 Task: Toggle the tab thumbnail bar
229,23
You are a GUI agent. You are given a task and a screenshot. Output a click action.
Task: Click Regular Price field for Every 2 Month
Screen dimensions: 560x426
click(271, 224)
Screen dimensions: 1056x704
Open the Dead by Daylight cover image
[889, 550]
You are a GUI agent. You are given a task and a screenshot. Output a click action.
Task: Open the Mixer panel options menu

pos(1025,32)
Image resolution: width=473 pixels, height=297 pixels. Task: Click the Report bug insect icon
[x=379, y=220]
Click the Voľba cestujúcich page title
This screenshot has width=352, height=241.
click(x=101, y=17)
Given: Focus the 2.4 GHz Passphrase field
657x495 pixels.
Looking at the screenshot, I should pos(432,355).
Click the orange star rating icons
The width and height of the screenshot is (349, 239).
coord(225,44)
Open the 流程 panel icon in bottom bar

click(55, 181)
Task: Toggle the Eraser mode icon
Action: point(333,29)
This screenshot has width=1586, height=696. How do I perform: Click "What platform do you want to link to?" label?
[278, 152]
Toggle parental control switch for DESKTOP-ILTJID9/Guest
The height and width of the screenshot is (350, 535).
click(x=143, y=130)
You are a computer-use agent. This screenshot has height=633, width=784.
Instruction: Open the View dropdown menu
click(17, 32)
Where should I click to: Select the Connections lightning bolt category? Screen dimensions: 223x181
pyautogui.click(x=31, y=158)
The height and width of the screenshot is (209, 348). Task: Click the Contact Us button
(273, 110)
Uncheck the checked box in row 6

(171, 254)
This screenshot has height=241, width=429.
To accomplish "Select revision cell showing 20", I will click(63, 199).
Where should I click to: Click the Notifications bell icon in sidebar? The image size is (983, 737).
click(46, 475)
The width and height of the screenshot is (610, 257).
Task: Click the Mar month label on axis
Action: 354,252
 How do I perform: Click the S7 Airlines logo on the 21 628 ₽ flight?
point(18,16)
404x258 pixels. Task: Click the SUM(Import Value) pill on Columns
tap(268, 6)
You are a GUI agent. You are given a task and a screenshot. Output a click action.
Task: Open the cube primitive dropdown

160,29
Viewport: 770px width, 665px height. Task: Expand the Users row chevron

Work instructions:
Each line shown above needs to be transcribed exactly.

Written response:
 Task: Toggle the tab thumbnail bar
229,23
You are a GUI agent. You are given a task and a screenshot. Output a click action.
Task: Click Regular Price field for Every 2 Month
Screen dimensions: 560x426
click(271, 224)
Screen dimensions: 1056x704
Open the Dead by Daylight cover image
[889, 550]
You are a GUI agent. You are given a task and a screenshot. Output a click action.
Task: Open the Mixer panel options menu

pos(1025,32)
Image resolution: width=473 pixels, height=297 pixels. Task: Click the Report bug insect icon
[x=379, y=220]
Click the Voľba cestujúcich page title
This screenshot has width=352, height=241.
click(x=101, y=17)
Given: Focus the 2.4 GHz Passphrase field
657x495 pixels.
Looking at the screenshot, I should pos(432,355).
Click the orange star rating icons
The width and height of the screenshot is (349, 239).
coord(225,44)
Open the 流程 panel icon in bottom bar

click(55, 181)
Task: Toggle the Eraser mode icon
Action: point(333,29)
This screenshot has width=1586, height=696. How do I perform: Click "What platform do you want to link to?" label?
[278, 152]
Toggle parental control switch for DESKTOP-ILTJID9/Guest
The height and width of the screenshot is (350, 535).
click(x=143, y=130)
You are a computer-use agent. This screenshot has height=633, width=784.
Instruction: Open the View dropdown menu
click(17, 32)
Where should I click to: Select the Connections lightning bolt category? Screen dimensions: 223x181
pyautogui.click(x=31, y=158)
The height and width of the screenshot is (209, 348). Task: Click the Contact Us button
(273, 110)
Uncheck the checked box in row 6

(171, 254)
This screenshot has height=241, width=429.
To accomplish "Select revision cell showing 20", I will click(63, 199).
Where should I click to: Click the Notifications bell icon in sidebar? The image size is (983, 737).
click(46, 475)
The width and height of the screenshot is (610, 257).
Task: Click the Mar month label on axis
Action: 354,252
 How do I perform: Click the S7 Airlines logo on the 21 628 ₽ flight?
point(18,16)
404x258 pixels. Task: Click the SUM(Import Value) pill on Columns
tap(268, 6)
You are a GUI agent. You are given a task and a screenshot. Output a click action.
Task: Open the cube primitive dropdown

160,29
Viewport: 770px width, 665px height. Task: Expand the Users row chevron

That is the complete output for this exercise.